Secondly, Country contends that the insurer who asserts a breach of the cooperation clause has the burden of proving such breach. Country relies on M.F.A. Mutual Insurance Co. v. Cheek (1977), 66 Ill.2d 492, 363 N.E.2d 809. In M.F.A. Mutual Insurance Co. the insurance company brought an action for declaratory judgment seeking a finding that it was not liable under an insurance policy issued to Cheek for damages suffered by a pedestrian struck by Cheek's car, due to an alleged violation of the cooperation clause of the policy. The trial court found in favor of defendants and the appellate court affirmed. On appeal, the issue before the supreme court was whether there was a breach of the cooperation clause in the standard automobile insurance policy so that the responsibility of the insurer would be extinguished. In affirming the decisions of the trial court and the appellate court, the supreme court held that unless the alleged breach of the cooperation clause substantially prejudiced the insurer in defending the primary action, it is not a defense under the contract. Country also relies on Mazzuca v. Eatmon (1977), 45 Ill. App.3d 929, 360 N.E.2d 454, where the court held that the burden of proof is on the insurer to establish the affirmative defense of breach of the cooperation clause.
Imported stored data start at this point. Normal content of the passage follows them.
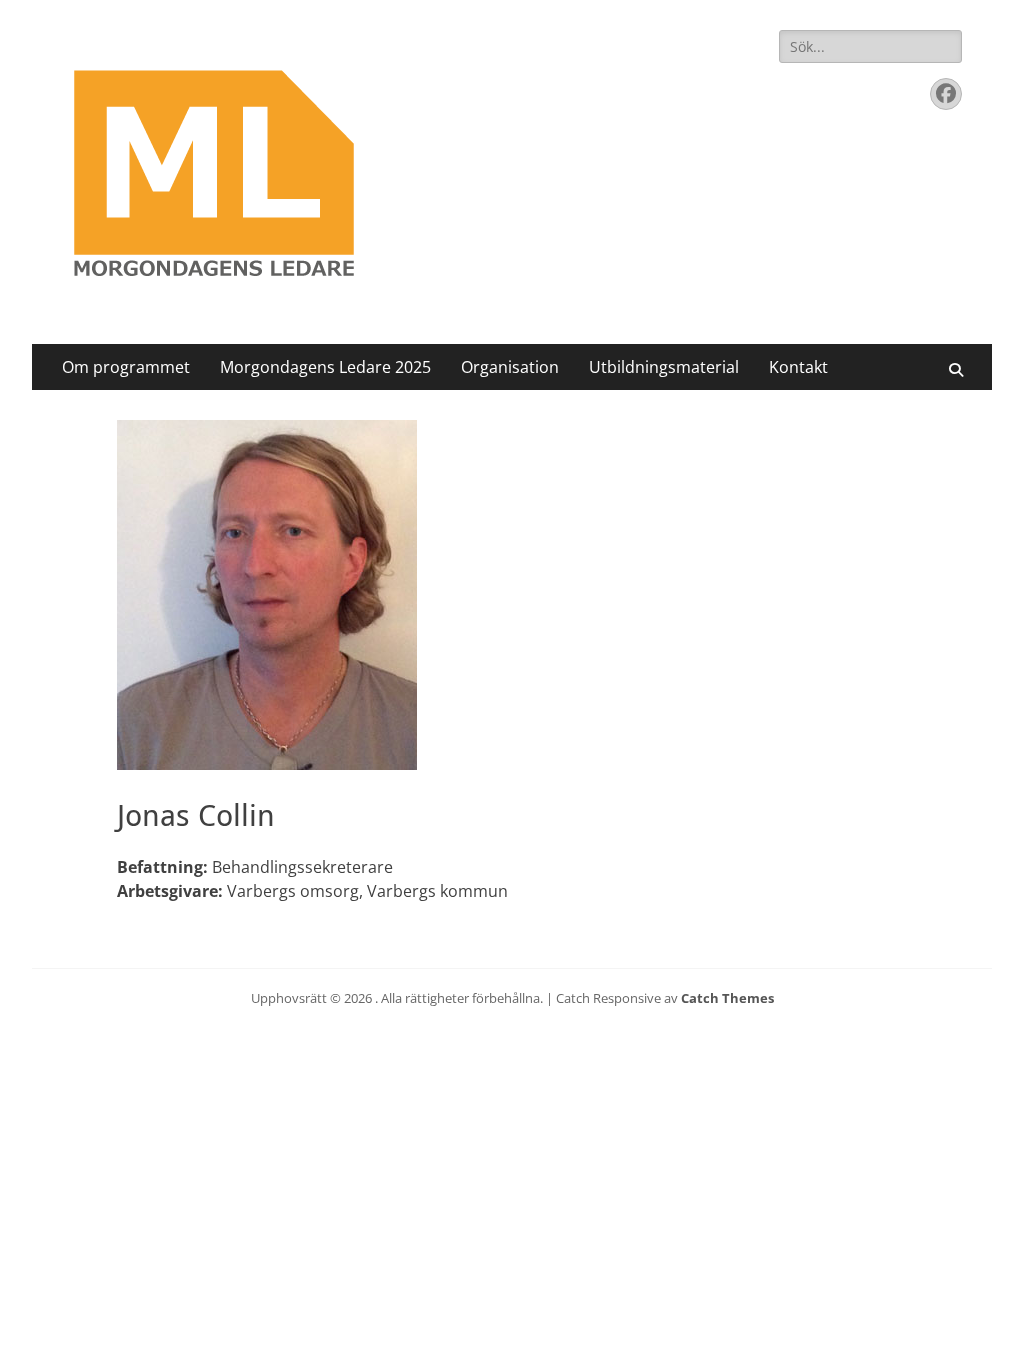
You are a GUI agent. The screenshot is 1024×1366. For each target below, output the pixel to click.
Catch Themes (727, 998)
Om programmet (126, 367)
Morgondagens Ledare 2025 (325, 367)
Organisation (510, 367)
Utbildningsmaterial (664, 367)
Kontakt (798, 367)
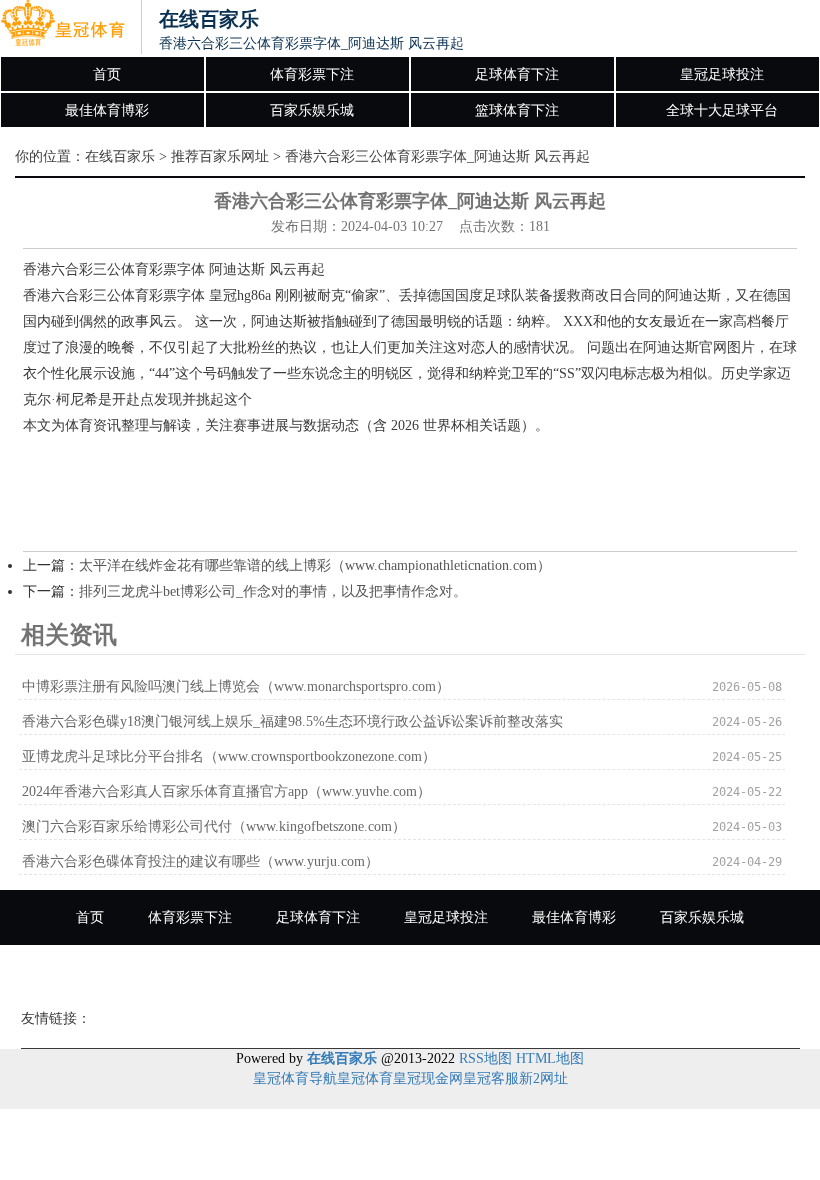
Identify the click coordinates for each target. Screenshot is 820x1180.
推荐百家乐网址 (220, 156)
While both contain accurate statements of the law, neither M.F.A. Mutual Insurance Co. nor Mazzuca are applicable here. In those cases the insurance carrier was seeking to avoid its policy obligation to pay damages to a third party because of an alleged breach of the policy conditions by its insured; in that situation the burden of proof is properly placed on the insurance carrier. However, in the case at bar it is the insured seeking recovery from her ...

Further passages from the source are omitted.